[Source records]
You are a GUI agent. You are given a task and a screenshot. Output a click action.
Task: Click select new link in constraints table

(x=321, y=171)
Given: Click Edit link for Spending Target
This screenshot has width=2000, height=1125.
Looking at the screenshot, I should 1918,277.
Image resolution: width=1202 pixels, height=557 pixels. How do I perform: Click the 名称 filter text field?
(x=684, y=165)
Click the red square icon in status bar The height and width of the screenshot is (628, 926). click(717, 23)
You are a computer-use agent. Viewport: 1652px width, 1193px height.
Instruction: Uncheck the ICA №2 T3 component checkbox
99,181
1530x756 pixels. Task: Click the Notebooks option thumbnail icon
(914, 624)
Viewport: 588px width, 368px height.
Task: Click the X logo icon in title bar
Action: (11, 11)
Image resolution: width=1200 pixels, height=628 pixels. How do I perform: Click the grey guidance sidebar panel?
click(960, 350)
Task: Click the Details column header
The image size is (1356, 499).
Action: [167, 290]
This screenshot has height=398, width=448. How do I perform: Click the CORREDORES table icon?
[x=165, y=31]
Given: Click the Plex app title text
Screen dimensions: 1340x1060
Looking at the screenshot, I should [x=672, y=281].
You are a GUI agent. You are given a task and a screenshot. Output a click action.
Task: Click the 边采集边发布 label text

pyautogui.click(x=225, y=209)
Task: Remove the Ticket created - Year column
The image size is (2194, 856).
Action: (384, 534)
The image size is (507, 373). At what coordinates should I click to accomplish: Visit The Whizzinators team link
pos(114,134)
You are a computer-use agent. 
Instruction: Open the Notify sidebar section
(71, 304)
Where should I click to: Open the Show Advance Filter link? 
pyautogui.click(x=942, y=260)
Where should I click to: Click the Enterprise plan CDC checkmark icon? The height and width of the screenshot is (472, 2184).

> **PROBLEM DETAILS**:
All lines from the one containing "Image resolution: width=1200" through the final line of the records above are to be set down exactly, and no other line is to appear.

> **FINISHED TASK**:
Image resolution: width=1200 pixels, height=628 pixels. How do I perform: Click the grey guidance sidebar panel?
click(960, 350)
Task: Click the Details column header
The image size is (1356, 499).
Action: [167, 290]
This screenshot has height=398, width=448. How do I perform: Click the CORREDORES table icon?
[x=165, y=31]
Given: Click the Plex app title text
Screen dimensions: 1340x1060
Looking at the screenshot, I should [x=672, y=281].
You are a GUI agent. You are given a task and a screenshot. Output a click action.
Task: Click the 边采集边发布 label text

pyautogui.click(x=225, y=209)
Task: Remove the Ticket created - Year column
The image size is (2194, 856).
Action: (384, 534)
The image size is (507, 373). At what coordinates should I click to accomplish: Visit The Whizzinators team link
pos(114,134)
You are a computer-use agent. 
Instruction: Open the Notify sidebar section
(71, 304)
Where should I click to: Open the Show Advance Filter link? 
pyautogui.click(x=942, y=260)
Where should I click to: Click the Enterprise plan CDC checkmark icon? The height and width of the screenshot is (472, 2184).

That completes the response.